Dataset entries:
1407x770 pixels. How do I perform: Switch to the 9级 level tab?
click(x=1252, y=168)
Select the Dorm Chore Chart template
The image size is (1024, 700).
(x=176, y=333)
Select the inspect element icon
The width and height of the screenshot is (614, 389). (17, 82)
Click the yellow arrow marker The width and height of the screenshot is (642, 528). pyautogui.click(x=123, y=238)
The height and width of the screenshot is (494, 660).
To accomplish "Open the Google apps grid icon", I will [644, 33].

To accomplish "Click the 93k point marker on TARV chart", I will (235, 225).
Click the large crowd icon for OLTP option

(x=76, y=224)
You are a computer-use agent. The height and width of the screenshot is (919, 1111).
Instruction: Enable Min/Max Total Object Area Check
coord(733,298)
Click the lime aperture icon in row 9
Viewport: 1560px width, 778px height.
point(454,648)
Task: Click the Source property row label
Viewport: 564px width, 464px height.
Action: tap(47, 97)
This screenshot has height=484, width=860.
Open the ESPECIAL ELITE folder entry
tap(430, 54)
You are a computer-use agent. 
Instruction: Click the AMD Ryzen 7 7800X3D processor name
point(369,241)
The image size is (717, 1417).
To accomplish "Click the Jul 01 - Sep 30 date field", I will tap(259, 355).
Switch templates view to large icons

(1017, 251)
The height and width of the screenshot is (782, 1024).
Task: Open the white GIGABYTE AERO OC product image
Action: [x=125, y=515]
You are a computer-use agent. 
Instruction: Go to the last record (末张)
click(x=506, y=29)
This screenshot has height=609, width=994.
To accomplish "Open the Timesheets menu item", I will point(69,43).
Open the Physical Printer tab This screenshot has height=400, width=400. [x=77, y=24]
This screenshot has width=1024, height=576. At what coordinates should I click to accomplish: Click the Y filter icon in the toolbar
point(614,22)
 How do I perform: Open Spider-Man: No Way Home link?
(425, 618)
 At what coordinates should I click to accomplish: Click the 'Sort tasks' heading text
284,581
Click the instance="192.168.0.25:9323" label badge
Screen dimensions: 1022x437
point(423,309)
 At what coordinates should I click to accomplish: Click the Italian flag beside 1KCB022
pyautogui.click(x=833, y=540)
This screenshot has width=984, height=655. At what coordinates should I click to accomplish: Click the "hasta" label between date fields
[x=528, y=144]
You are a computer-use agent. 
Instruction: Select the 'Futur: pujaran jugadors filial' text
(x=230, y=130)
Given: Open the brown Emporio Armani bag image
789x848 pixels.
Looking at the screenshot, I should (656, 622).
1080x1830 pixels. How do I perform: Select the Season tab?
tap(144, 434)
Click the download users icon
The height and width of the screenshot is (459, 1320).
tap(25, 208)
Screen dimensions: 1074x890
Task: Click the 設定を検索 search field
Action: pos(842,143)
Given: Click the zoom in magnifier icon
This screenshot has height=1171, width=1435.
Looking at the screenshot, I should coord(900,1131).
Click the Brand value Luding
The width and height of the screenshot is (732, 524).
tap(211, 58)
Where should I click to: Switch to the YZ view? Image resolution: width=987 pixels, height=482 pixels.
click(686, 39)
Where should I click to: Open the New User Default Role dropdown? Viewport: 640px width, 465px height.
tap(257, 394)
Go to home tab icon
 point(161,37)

Work task: Filter the records, keeping only lines that contain "marker", and show those lines.

Answer to this task:
Click the yellow arrow marker The width and height of the screenshot is (642, 528). pyautogui.click(x=123, y=238)
To accomplish "Click the 93k point marker on TARV chart", I will (235, 225).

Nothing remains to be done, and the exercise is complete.